We see an emerging market across the relevant user profiles:
Models: The broadest impact is felt from innovations at the model layer. Advances here are an enabler across the stack, improving underlying quality of both transcription and the voice experience. One of the recent European breakout successes is ElevenLabs, establishing themselves as leaders after achieving unicorn status in 18 months.
Middleware: The middleware layer enables businesses, from enterprises to SMBs, to create custom voice AI solutions with the confidence that they have the latest and greatest technology from the model layer, integrated, updated, and working smoothly. In this layer, business models are largely usage-based (for example, dollar per minute).
Applications: Finally, the application layer provides businesses with tailored voice solutions for specific vertical or functional use cases such as sales, recruiting, or health appointments transcription. This layer has the largest number of players, reflecting the sheer diversity of use cases and the value of having an out-of-the-box solution. Over time, these businesses may adopt more outcome-based business models (for example, charging per qualified lead) reflecting their ambition to replace employees with fully agentic technologies.

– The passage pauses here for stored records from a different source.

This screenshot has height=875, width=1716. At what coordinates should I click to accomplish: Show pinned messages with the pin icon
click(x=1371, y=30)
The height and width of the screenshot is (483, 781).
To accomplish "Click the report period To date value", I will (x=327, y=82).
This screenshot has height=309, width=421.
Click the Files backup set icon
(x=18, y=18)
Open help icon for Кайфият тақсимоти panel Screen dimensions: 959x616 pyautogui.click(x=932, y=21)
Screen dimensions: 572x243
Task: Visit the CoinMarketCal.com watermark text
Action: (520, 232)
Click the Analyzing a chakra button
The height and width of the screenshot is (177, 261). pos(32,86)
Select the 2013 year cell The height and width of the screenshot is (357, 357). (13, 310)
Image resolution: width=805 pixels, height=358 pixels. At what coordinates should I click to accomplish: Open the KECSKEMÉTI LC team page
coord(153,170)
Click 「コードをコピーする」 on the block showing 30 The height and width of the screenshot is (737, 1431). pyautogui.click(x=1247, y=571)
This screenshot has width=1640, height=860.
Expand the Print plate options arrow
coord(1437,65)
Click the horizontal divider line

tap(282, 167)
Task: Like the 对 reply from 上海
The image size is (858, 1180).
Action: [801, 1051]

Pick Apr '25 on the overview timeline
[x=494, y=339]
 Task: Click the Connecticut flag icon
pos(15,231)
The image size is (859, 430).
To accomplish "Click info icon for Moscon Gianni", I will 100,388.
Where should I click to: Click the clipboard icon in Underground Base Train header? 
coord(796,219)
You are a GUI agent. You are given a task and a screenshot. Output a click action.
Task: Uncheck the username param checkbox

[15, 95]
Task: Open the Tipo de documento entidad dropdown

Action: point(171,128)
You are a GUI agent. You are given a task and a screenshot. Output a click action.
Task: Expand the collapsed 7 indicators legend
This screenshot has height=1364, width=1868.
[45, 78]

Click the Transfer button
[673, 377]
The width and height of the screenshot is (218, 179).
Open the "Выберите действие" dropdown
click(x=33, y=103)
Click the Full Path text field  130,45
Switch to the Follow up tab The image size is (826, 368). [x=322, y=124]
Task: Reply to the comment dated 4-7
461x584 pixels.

Quality of voice experience and transcription has been an important factor today to build customer trust and prove reliability (for example, with latency, emotionality, context-relevance). However: this is likely to become commoditised table-stakes.
Instead, we believe winners at the application and middleware layers will excel on product UI, seamless integrated workflows, and post-call workflow automation. Advantage at the application layer can come from delivering vertical-specific workflows, and at the horizontal middleware layer from seamless and intuitive voice-bot builder experiences.
Commercial focus is also key in this competitive market. The market is large, but a land grab is already underway, and there is a narrow window of time to establish a position before the customer base saturates. An enduring business will require strong customer retention, currently a common challenge among businesses in voice AI. Optimizing for leading indicators of end-customer satisfaction such as resolution rates or call terminations, can get ahead of the problem.